= Text passage =
Application of an RNA-seq-based method for the global analysis of self-cleaving ribozyme activity in Schistosoma mansoni

Abstract text

Ribozymes are RNAs that catalyze chemical reactions. Some ribozymes, so-called self-cleaving ribozymes, cut their own sugar phosphate backbone at a specific position to enable their biological functions. In the bloodfluke Schistosoma mansoni thousands of self-cleaving ribozymes are predicted. As their analysis by classic biochemical approaches is tedious, we know little about their activity in vivo.

We developed and validated a transcriptome-wide method, called cyPhyRNA-seq, to screen for active self-cleaving ribozymes in total RNA extracts. With this strategy, we successfully analyzed self-cleavage activity of more than 100 self-cleaving ribozymes from paired and unpaired schistosomes in a proof-of-principle study. We uncovered several intriguing ribozyme representatives: We found active ribozyme examples as part of mobile genetic elements such as Perere-3, W-elements and SINE retrotransposons. Furthermore, we found ribozyme sequences with mutations expected to inactivate them but that nonetheless function in vivo. For a representative of such ribozymes, we show in vitro evidence for a possible trans-cleavage mechanism, whereas all known natural self-cleaving ribozymes cleave in cis. Additionally, we identified differences in ribozyme activity between paired and unpaired schistosomes, suggesting a pairing-dependent expression and cleavage for some of the self-cleaving RNAs in Schistosoma. Lastly, we investigated a subset of the representatives in vitro using co-transcriptional cleavage assays and reverse transcription PCR to validate their cyPhyRNA-seq activity profile.

= Available data =
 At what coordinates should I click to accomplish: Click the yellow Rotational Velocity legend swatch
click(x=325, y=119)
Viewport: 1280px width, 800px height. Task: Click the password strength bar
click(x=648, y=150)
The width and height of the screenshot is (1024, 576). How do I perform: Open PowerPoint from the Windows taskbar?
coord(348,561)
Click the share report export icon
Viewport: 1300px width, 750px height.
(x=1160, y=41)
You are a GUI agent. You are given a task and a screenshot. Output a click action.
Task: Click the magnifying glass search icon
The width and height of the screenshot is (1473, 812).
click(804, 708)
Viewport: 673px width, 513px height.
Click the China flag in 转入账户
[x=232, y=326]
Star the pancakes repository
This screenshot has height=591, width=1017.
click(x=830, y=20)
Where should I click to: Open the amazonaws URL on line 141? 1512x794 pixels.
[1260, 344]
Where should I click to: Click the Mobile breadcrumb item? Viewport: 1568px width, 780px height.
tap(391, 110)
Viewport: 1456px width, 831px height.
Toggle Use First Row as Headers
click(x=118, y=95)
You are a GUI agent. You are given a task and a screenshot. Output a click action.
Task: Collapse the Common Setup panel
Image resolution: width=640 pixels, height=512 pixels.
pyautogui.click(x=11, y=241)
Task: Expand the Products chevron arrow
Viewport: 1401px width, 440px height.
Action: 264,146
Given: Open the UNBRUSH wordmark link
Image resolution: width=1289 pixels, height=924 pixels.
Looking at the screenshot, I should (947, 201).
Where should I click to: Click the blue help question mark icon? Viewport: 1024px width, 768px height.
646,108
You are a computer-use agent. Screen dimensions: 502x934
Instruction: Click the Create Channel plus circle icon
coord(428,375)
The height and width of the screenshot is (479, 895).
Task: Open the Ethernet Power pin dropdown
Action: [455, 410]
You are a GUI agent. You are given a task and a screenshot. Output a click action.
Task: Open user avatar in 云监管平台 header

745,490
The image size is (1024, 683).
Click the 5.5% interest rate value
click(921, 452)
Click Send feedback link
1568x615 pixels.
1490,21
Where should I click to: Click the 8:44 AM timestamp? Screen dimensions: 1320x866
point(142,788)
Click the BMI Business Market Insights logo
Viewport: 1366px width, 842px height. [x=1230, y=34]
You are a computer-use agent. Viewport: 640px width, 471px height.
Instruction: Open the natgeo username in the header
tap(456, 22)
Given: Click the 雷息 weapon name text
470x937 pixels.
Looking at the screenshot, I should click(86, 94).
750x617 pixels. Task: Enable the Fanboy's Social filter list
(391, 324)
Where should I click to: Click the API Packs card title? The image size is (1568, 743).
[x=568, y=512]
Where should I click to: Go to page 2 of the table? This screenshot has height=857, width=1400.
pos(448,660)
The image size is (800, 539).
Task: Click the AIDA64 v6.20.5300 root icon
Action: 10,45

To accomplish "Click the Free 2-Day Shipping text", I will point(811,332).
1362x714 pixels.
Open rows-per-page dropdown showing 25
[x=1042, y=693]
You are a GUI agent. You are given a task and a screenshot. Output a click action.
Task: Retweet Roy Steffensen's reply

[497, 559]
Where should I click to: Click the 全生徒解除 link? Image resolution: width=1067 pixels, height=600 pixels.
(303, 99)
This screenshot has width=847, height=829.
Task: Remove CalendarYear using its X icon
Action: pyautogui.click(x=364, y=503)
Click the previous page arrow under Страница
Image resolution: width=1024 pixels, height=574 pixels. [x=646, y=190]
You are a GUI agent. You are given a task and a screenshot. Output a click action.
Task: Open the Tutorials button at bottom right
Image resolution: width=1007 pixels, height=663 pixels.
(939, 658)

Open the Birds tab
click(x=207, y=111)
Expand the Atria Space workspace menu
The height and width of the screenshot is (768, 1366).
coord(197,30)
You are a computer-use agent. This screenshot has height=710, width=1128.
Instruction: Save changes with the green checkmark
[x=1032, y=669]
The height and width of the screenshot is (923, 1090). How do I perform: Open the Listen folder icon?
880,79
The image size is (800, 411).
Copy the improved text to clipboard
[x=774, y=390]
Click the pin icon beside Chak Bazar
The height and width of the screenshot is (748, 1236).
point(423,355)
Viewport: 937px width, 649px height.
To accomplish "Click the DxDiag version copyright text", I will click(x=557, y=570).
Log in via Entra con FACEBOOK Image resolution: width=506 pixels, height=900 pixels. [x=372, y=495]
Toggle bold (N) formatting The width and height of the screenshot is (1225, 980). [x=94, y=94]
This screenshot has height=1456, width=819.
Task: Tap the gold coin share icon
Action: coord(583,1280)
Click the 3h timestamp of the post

= Work required =
Quote the ribozyme abstract word for word, everything from "Ribozymes are RNAs" down to "activity in vivo.". The material has no connection to the ribozyme abstract.

= Solution for this problem =
Ribozymes are RNAs that catalyze chemical reactions. Some ribozymes, so-called self-cleaving ribozymes, cut their own sugar phosphate backbone at a specific position to enable their biological functions. In the bloodfluke Schistosoma mansoni thousands of self-cleaving ribozymes are predicted. As their analysis by classic biochemical approaches is tedious, we know little about their activity in vivo.